**Excerto da página:**

____

Terminada a primeira fase do Andebol 1 - regressa em Fevereiro para dar lugar aos trabalhos da Selecção Nacional -, uma conclusão é fácil de tirar: Gilberto Duarte é o grande jogador da prova. O JOGO foi conversar com ele.
Em 2007, com 17 anos, dizia que o objectivo era ficar no FC Porto e jogar. Quatro anos depois, ainda que apenas com 21 anos, está a fazer um campeonato extraordinário. Satisfeito ou queria mais?
Estou muito satisfeito. Era mais ou menos isto que sonhava: poder estar entre os melhores de Portugal e jogar ao lado deles, competir com eles e ganhar títulos e, neste momento, já ganhei três campeonatos e uma Supertaça. Mas espero ganhar muito mais.
A sua caminhada está ainda praticamente a começar...
Sim, é verdade, e a minha ambição cresce a cada momento. Quero muito mais do que isto, quero ajudar a minha equipa a chegar muito mais longe.
O que foi preciso fazer para se dar esta evolução nestes quatro anos?

____

**Exercícios:**
• 1. Reescreva o trecho da entrevista a Gilberto Duarte que começa nas palavras "Estou muito satisfeito." e termina depois de "nestes quatro anos?", substituindo "ambição" por "vontade".
• 2. Transcreva sem alterações os registos, começando na linha que contém "Check the 交通运输学院" e terminando depois da linha que contém "click(x=100, y=104)".
O texto e os registos não têm qualquer relação entre si.

____

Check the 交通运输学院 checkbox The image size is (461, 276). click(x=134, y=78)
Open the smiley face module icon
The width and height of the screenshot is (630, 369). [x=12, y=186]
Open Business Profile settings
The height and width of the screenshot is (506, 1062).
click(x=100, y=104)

____

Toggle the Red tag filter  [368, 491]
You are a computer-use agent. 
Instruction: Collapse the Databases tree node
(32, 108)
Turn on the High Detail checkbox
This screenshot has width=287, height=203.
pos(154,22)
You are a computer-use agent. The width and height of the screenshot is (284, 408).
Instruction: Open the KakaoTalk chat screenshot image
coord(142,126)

____

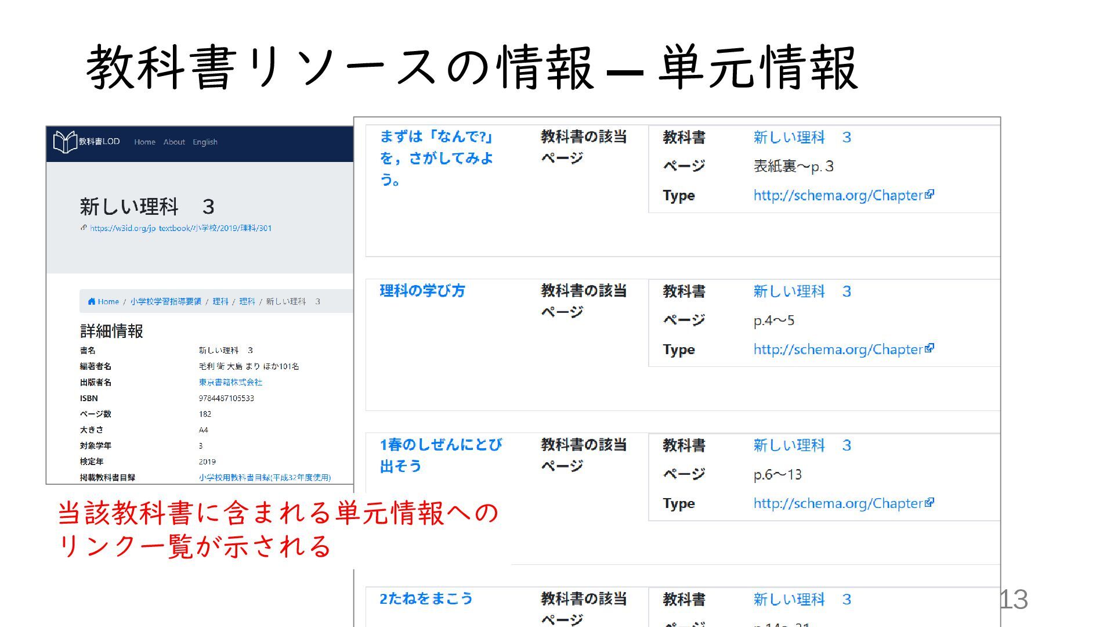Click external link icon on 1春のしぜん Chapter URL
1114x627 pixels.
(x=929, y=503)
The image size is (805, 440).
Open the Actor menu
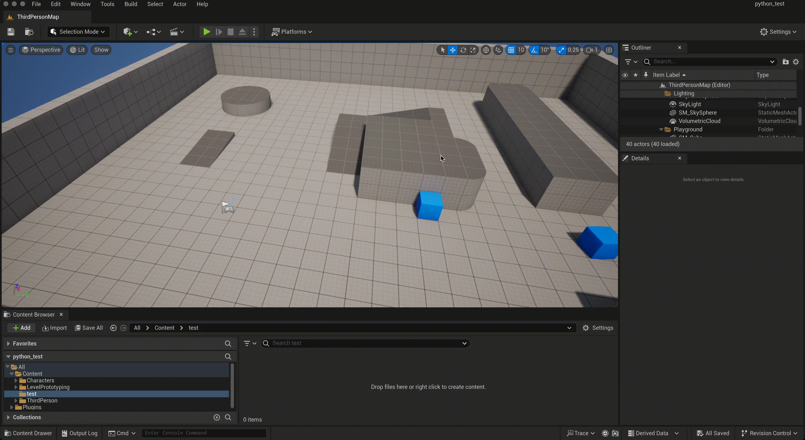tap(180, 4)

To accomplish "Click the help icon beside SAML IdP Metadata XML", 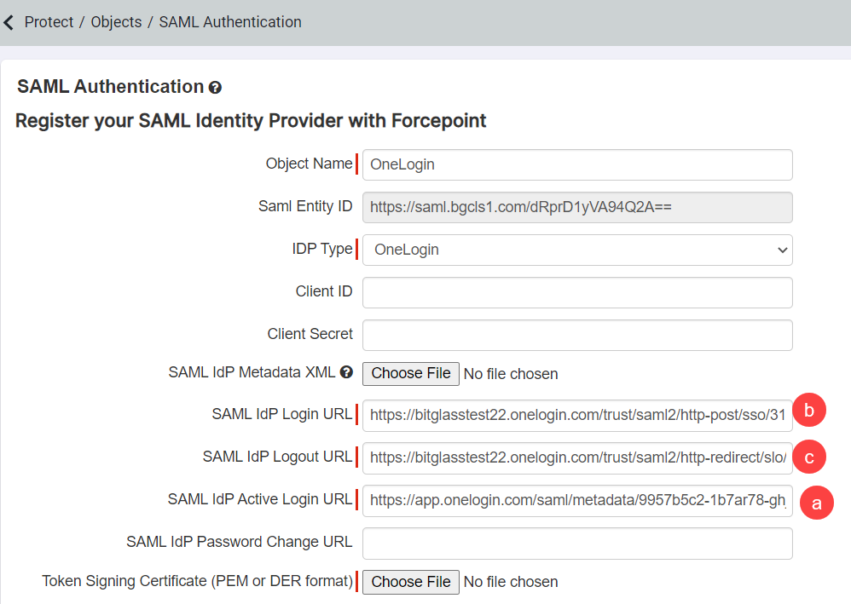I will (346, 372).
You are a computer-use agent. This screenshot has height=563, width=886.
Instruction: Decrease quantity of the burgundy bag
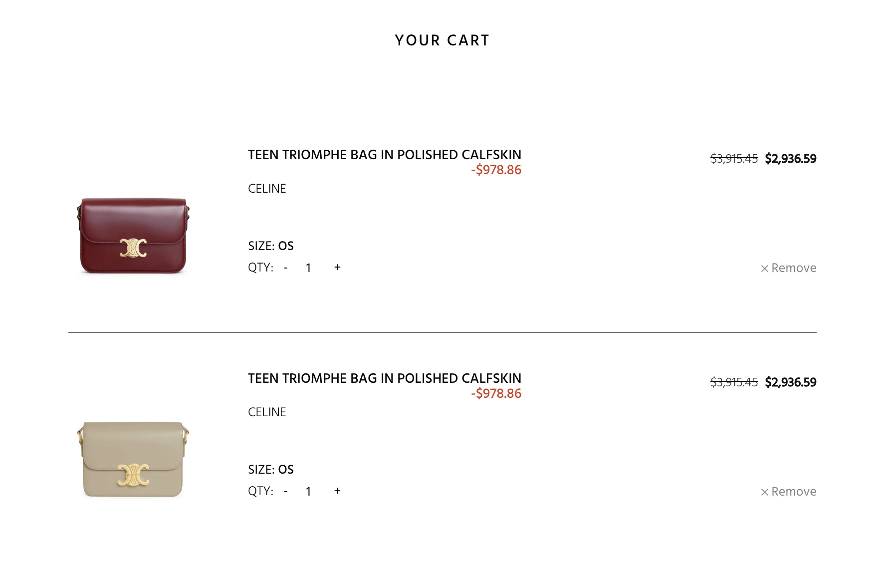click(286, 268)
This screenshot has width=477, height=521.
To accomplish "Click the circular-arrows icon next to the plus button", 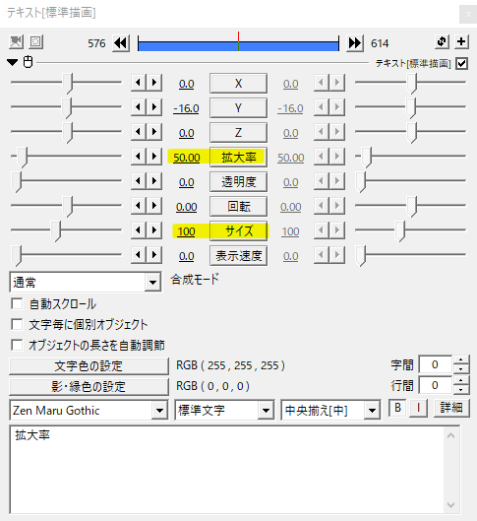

____

**Soluções dos exercícios:**
• 1.
Estou muito satisfeito. Era mais ou menos isto que sonhava: poder estar entre os melhores de Portugal e jogar ao lado deles, competir com eles e ganhar títulos e, neste momento, já ganhei três campeonatos e uma Supertaça. Mas espero ganhar muito mais.
A sua caminhada está ainda praticamente a começar...
Sim, é verdade, e a minha vontade cresce a cada momento. Quero muito mais do que isto, quero ajudar a minha equipa a chegar muito mais longe.
O que foi preciso fazer para se dar esta evolução nestes quatro anos?

• 2.
Check the 交通运输学院 checkbox The image size is (461, 276). click(x=134, y=78)
Open the smiley face module icon
The width and height of the screenshot is (630, 369). [x=12, y=186]
Open Business Profile settings
The height and width of the screenshot is (506, 1062).
click(x=100, y=104)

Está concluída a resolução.